HomeArticle

AI training data is exhausted. Why has this data annotation company skyrocketed? | Kr-Insight · Hard Tech

耿宸斐2025-04-01 15:58
Innodata's stock price has risen by 432% in a year.

Author | Geng Chenfei

Editor | Song Wanxin

"Data annotation" is an important part of the industrial chain born along with the development of AI. Especially after the emergence of large models, the scale of the data annotation industry has expanded rapidly. However, with the iteration of large models, as a labor-intensive industry, data annotation has been continuously re-evaluated by the market.

Innodata, a leading data annotation company in the US stock market, is a typical example of this process.

In the past year, Innodata's stock price has soared by 432%. The latest financial report shows that in 2024, Innodata's annual revenue increased by 96.44% year-on-year, and among its eight major customers, five are from the "Magnificent Seven" in the US stock market.

However, the stable fundamentals cannot stop the adjustment of market expectations. After the release of DeepSeek, the market began to doubt the demand for public data for training, which led to fluctuations in Innodata's stock price. Especially in March, the company's stock price dropped by more than 30%.

Currently, there are significant differences in market opinions about this company.

Bearish investors believe that Innodata has only made a profit twice in the past decade, so there is no reason for the soaring stock price. On the other hand, bullish investors believe that the situation has changed due to the development of large models, and Innodata has shifted its business model to data cleaning for large models.

01 Re-evaluation of Value

The first highlight moment of the data annotation industry came from the development of autonomous driving. Before the emergence of large models, a Deloitte report showed that in 2022, the annotation demand in the field of autonomous driving accounted for 38% of the entire downstream applications of AI.

Large models have raised the demand for data annotation to another level.

"If large models had not emerged, even Scale AI, the leading company in data annotation in the autonomous driving industry, would have only had an annual revenue of 100 million to 200 million US dollars before 2023. By 2024, Scale AI's annual ARR is expected to be between 1.2 billion and 1.4 billion US dollars, about seven times that of 2022," an investor said.

The Scaling Law theory in the large model industry holds that model performance is related to the number of model parameters, the amount of training data, and computing resources. Taking GPT-4 as an example, the number of its parameters increased from about 175 billion in GPT-3 to about 18 trillion, and the scale of the training dataset also expanded from several hundred billion tokens in GPT-3 to 13 trillion tokens.

Innodata, whose business is concentrated in the field of data engineering, has reaped a large number of benefits as a "shovel seller" in the large model industry.

The latest financial report shows that Innodata's largest customer has awarded the company an additional contract worth about $24 million, bringing the total annualized operating revenue from this customer to about $135 million.

In addition to this largest customer, the revenue from Innodata's other seven large technology company customers increased by 159% quarter-on-quarter in the fourth quarter.

Judging from its recent performance, Innodata's revenue growth has accelerated significantly. From the first to the fourth quarter of 2024, the year-on-year growth rates of the company's revenue were 40.7%, 65.6%, 135.6%, and 126.6% respectively. Moreover, Innodata expects that its revenue growth will exceed 40% in 2025.

However, after the expansion period of the large model industry, the contradictions in the data annotation industry have begun to emerge - The data that is about to be exhausted is difficult to support the training needs brought about by model iteration and the implementation of large models.

Research by Epoch AI estimates that since 2020, the data used for training large language models has increased by 100 times, and the scale of AI training datasets doubles every year. However, the annual growth of available content on the Internet is less than 10%. By 2028, AI training data is likely to be exhausted.

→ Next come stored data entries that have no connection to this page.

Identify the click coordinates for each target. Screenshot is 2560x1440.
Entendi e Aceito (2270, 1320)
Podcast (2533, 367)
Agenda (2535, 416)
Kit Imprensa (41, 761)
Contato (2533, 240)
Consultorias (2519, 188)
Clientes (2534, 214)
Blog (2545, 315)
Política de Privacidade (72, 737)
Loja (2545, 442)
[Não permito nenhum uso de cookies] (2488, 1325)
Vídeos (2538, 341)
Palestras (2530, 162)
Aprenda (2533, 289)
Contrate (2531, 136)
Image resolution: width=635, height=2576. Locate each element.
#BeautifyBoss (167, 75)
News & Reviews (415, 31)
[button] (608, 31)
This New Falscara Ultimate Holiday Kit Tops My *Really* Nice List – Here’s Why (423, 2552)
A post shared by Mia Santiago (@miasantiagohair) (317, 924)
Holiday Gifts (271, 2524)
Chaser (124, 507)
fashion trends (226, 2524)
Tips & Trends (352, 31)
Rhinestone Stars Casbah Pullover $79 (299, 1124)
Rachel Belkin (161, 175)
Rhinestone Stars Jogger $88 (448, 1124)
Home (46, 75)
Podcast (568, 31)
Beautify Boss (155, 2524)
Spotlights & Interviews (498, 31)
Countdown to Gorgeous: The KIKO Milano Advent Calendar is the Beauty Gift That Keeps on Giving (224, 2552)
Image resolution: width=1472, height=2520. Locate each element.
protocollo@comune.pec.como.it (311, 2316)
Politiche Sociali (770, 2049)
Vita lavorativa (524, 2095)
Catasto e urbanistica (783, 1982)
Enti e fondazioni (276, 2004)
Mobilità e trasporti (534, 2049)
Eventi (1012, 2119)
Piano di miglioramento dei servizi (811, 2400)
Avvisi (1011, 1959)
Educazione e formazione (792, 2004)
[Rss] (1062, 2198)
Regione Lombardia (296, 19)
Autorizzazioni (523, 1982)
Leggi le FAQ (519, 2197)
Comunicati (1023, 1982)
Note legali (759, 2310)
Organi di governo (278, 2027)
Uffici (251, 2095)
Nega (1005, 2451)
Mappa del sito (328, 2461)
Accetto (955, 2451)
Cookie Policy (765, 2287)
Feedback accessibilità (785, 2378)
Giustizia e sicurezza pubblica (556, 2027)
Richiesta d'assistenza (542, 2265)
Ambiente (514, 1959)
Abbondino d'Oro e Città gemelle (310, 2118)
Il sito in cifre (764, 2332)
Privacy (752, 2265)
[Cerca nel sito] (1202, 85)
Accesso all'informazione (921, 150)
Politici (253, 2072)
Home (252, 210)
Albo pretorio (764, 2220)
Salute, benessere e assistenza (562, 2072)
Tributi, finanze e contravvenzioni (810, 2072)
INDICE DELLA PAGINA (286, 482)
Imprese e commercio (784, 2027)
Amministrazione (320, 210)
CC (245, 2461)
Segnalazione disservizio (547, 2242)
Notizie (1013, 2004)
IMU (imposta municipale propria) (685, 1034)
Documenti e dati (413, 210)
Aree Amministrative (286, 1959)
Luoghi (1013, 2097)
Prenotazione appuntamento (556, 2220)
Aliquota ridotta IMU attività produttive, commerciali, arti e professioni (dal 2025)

In fact, the development bottleneck caused by data shortage is a common phenomenon in the industry. In November last year, The Information reported that the improvement of OpenAI's next-generation flagship model, Orion, had slowed down significantly, and one of the main reasons was the shortage of high-quality training data.

There is an industry consensus that currently, the supply of general data is approaching saturation, and vertical data will be the key to the differentiation of future AI models.

02 Will DeepSeek Eliminate Data Annotation?

As the only AI data annotation target in the US stock market, the "AI content" of Innodata has been widely questioned.

As early as 2019, Innodata claimed that it had started to implement artificial intelligence and machine learning processes and classified itself as an artificial intelligence company. However, in February last year, a report released by Wolfpack Research stated that Innodata was hyping its stock price with AI, and its core business still relied on cheap overseas labor for basic data annotation, rather than self-developed AI technology.

The report quoted a former employee as saying that the service the company provided to Silicon Valley customers was essentially "keyboard labor."

"Innodata's business model is based on data annotation through labor outsourcing, making money through hard work. The only difference from its peers is that it has been in the business for the longest time and has the largest scale," an investor commented. "Technology can only make data annotation faster. To make data annotation better, it still depends on humans for now."

According to a report by Zhiyan Consulting, although some data annotation companies have developed corresponding semi-automated tools, in terms of the annotation ratio, the ratio of machine annotation to manual annotation is about 3:7.

Innodata's financial report data also confirms this reality from the side. In the second quarter of 2024 alone, Innodata spent $3.6 million on recruitment agency fees, indicating that the company still relies heavily on human resources.

Industry insiders told 36Kr that this is mainly due to the complexity and diversity of data annotation and the different data annotation requirements in different fields. In addition, automated annotation technology still has certain limitations at this stage, such as low recognition accuracy for certain types of data and limited processing capabilities for complex scenarios.

However, DeepSeek has rewritten the logic of data demand to a certain extent.

From a technical perspective, simply put, the reinforcement learning (RL) technology adopted by DeepSeek allows large models to no longer need to be continuously fed with new data outside the model and can perform self-training using only the data already existing in the model.

On the one hand, this reduces the demand for data volume from large model manufacturers. On the other hand, An Guangyong, an expert from the Credit Management Committee of the All-China Federation of Mergers and Acquisitions, believes that companies may tend to use low-cost synthetic data for the sake of cost reduction. This will also impact data annotation companies such as Innodata to a certain extent.

Regarding the doubts about the impact of DeepSeek, at the earnings conference call, Innodata's management said that they believe that pre-training data and fine-tuning data are irreplaceable for the development of AGI.

In their view, DeepSeek's reliance on existing model data to train new models will greatly compress the data, ultimately leading to model collapse.

From the perspective of market doubts, the uncertainty of Innodata's sustainable growth comes from two aspects. One is whether the demand for data annotation will continue to grow, and the other is whether the annotation work will remain at a low level of automation.

Regarding the former, Zhou Di, a national science and technology expert from the Ministry of Science and Technology, told 36Kr that the applicable boundary of synthetic data is that it is more suitable for generating new data for model training, while manual annotation is more suitable for in-depth understanding and interpretation of existing data.

Although synthetic data can provide more consistent and controllable data, in fields such as sentiment analysis and text generation that require in-depth semantic understanding, manually annotated data is still irreplaceable.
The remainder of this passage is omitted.